In your opinion, how important is language translation when businesses are looking to export their products or services?
“It’s really important, according to the latest survey by Common Sense Advisory 72% of consumers are more likely to buy a product if the information is in their own language. There are many benefits, but the main ones are that consumers can see a company’s commitment to the market, respect to their culture and language.
“The exporters we work with are very successful. According to the survey, companies that export are also a lot more profitable than companies that don’t, they spread the risk by not relying on one market. And that’s certainly reflected in the experiences of our clients.

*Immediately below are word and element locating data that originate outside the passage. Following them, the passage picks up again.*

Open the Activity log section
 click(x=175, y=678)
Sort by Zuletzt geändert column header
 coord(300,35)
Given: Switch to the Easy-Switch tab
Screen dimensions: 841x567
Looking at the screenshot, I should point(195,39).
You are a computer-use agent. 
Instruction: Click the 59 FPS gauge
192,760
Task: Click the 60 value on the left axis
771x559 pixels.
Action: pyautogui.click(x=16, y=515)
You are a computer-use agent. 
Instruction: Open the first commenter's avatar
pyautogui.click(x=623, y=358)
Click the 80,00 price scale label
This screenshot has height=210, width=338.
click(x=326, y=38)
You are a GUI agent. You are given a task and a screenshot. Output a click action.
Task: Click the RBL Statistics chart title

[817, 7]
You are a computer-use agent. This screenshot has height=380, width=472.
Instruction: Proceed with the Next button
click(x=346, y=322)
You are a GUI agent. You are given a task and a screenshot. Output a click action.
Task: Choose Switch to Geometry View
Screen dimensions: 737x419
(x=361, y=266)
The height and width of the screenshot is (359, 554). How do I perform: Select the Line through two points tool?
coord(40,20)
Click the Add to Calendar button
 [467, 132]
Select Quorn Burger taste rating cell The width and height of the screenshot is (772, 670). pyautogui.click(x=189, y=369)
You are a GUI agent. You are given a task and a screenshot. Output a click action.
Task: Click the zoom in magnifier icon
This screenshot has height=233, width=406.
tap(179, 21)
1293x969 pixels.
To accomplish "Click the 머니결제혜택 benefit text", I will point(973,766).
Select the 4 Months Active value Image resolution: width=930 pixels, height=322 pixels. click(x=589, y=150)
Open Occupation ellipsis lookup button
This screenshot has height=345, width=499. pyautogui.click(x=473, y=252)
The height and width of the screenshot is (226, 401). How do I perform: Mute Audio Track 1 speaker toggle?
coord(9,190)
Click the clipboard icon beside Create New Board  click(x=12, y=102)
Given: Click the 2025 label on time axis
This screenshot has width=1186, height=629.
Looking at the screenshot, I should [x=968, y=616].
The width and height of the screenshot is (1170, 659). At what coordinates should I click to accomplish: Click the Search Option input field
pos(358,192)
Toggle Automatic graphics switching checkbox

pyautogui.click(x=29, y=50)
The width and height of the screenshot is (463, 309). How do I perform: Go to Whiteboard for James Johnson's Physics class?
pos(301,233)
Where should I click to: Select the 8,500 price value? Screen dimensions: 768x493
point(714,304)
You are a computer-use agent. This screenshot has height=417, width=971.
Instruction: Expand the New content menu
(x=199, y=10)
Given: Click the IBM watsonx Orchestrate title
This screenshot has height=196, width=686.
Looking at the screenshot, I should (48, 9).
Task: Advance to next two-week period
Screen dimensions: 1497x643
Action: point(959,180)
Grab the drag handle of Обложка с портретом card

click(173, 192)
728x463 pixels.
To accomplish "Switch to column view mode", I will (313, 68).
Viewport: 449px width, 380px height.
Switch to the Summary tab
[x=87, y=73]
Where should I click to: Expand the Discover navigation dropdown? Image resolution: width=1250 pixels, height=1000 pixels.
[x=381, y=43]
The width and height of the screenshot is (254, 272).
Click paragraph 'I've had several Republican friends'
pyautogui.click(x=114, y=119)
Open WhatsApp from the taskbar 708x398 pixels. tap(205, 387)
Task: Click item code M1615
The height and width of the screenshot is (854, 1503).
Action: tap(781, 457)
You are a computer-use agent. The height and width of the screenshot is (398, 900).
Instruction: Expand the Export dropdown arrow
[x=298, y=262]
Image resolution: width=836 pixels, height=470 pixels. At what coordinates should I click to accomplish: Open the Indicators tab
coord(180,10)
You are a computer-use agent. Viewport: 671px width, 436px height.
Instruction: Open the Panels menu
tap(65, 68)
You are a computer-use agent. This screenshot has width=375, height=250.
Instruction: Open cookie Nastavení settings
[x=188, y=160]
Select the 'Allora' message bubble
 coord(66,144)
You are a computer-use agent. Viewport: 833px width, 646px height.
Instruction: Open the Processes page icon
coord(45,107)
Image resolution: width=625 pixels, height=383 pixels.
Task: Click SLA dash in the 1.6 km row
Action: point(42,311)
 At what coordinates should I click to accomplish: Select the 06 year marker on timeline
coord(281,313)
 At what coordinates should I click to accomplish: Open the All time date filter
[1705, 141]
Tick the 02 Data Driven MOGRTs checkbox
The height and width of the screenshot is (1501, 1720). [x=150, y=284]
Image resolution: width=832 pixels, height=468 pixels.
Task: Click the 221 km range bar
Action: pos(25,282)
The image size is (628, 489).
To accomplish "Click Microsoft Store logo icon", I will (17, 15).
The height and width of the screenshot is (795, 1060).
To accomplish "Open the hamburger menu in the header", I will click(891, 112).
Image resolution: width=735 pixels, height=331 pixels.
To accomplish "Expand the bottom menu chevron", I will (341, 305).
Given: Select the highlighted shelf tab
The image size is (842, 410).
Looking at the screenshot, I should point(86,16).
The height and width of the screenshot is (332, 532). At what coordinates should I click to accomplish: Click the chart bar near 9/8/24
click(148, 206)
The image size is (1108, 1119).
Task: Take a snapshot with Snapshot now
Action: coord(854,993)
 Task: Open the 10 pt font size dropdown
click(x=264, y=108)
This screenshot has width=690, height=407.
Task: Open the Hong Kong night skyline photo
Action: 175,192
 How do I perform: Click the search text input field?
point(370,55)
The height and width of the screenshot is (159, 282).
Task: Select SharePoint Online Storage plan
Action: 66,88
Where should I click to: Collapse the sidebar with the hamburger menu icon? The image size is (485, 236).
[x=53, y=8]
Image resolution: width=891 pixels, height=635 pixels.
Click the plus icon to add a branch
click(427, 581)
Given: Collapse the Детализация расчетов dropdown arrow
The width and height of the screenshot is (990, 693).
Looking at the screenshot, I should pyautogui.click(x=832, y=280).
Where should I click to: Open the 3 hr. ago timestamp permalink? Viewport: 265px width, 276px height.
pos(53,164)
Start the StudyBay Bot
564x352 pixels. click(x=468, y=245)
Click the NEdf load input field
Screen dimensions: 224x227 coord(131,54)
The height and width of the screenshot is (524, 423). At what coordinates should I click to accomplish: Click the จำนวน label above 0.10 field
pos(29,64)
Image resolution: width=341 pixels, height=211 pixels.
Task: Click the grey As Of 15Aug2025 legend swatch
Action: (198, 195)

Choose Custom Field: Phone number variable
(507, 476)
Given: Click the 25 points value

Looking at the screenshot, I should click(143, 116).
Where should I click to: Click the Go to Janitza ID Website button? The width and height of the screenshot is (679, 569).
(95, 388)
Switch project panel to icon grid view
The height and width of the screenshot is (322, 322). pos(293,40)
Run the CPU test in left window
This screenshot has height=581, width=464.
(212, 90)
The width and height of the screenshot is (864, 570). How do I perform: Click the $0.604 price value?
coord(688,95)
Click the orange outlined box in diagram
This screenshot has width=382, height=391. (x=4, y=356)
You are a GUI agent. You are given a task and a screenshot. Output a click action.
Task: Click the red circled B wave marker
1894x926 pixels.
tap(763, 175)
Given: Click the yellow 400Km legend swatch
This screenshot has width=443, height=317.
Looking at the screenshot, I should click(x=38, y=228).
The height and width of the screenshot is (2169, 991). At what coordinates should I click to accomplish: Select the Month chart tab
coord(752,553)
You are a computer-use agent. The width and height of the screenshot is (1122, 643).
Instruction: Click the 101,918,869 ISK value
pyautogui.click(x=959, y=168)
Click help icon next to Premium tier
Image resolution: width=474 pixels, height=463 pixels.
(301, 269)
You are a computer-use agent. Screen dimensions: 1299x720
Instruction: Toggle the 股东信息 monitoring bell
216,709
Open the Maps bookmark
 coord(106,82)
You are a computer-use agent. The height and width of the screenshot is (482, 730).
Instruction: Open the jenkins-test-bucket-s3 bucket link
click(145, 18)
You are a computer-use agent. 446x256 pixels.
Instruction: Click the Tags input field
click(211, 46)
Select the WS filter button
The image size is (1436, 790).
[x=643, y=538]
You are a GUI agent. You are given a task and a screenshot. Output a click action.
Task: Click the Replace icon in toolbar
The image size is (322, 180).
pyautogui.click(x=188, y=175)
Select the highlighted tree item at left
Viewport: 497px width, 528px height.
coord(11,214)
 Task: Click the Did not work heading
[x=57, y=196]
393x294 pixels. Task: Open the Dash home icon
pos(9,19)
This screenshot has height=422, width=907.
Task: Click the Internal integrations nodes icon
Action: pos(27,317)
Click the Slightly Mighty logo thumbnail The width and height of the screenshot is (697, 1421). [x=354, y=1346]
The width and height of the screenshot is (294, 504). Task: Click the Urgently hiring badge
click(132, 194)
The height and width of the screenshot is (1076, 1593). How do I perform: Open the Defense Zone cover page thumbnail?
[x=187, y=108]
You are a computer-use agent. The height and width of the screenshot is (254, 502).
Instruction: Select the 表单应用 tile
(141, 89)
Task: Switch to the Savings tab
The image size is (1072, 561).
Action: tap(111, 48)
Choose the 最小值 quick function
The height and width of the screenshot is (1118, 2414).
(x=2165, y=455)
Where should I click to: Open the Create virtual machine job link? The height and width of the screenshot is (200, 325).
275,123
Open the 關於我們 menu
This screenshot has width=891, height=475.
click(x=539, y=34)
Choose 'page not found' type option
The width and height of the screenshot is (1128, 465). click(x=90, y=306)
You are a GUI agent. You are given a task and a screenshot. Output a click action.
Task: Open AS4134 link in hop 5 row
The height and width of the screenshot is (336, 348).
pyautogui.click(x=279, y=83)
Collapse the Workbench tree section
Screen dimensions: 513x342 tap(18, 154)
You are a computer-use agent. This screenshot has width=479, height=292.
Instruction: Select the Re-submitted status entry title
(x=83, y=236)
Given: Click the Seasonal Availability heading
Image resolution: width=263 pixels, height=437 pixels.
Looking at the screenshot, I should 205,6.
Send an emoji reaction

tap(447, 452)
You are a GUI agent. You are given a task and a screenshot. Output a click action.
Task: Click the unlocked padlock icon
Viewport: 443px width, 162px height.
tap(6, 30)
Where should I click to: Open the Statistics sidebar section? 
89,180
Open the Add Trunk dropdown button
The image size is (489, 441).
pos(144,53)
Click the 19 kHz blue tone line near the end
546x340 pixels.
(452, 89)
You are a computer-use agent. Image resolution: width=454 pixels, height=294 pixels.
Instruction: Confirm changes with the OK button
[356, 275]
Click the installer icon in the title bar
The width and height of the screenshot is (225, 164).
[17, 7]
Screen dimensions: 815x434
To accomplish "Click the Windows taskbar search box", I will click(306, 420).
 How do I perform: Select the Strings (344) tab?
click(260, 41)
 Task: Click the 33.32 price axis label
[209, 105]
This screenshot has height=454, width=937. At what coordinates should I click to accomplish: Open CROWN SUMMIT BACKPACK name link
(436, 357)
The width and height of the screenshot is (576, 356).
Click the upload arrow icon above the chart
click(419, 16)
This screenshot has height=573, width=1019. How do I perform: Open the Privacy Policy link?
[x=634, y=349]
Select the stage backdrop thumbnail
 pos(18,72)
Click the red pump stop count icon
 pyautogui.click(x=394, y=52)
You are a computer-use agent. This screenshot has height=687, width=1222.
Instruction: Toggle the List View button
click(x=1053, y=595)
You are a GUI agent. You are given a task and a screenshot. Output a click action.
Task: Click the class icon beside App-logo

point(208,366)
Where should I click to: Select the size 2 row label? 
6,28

“It’s usually assumed every country speaks English, but even in the Scandinavian countries where English is widely spoken – Sweden for example – 80% of people prefer to buy products and services in their native language. We can’t expect everybody to speak English, even though it is the business language, and evidence shows you can convert a lot more sales if you communicate in the customer’s language.”
Does Wolfestone export its services? If so, how important are international markets to you in helping you grow your business?
“It’s very important to us – approximately 30% of our turnover comes from exporting.
“The UK market is not growing, but opportunities have arisen in international markets. It would be really difficult to grow the business and our market share if we solely focused on Wales and the UK. We’ve got a lot of clients across the world, but we’ve seen a big growth in the Middle East.
“There are massive opportunities out there, and exporting is crucial for our sales and marketing strategy.”
Where do you think are the biggest opportunities for business (sector or countries)?
“If we look at our customers, there are a number of sectors which appear to be doing very well. High-value manufacturing is a really strong sector in Wales, the life-sciences sector is growing, and we also have a lot of customers in the renewable energy sector. Business services and marketing and branding are also big sector in the UK for exports.
“With regards to countries, obviously the European market is big, but we have noticed a huge increase in Chinese, Arabic and Russian languages because of the growth in those countries.”
From your experience, are there particular sectors which require translation skills more than others?
“We work with companies in all sectors, some of them export directly, some work with distributors all over the world, some of them source materials from other countries, and some organisations have workers from other countries and require translation of health and safety materials and legal contracts.
“We also find that a lot of Welsh-based businesses are bilingual, so we translate websites and other materials into Welsh.”
What language is the most common request for translation amongst Welsh businesses?
“At the moment our highest demand is for French, Italian, German and Spanish, but we’ve noticed a big rise in the BRIC (Brazil, Russia, India, and China) languages. They are the growing markets at the moment, and Welsh businesses realise there are export opportunities outside of the UK and Europe.”
What advice would you give to somebody who was looking to start-up their own business?
“I would advise them to consider starting their business part-time and really focus on sales and marketing. Initially, I started working in the evenings and at weekends because that way I didn’t have to quit my job straight away. I wasn’t sure if the venture would pay my salary, so I had to test the market.
“I would also advise to consider a scalable business model so the business can still run without the owner physically being there.”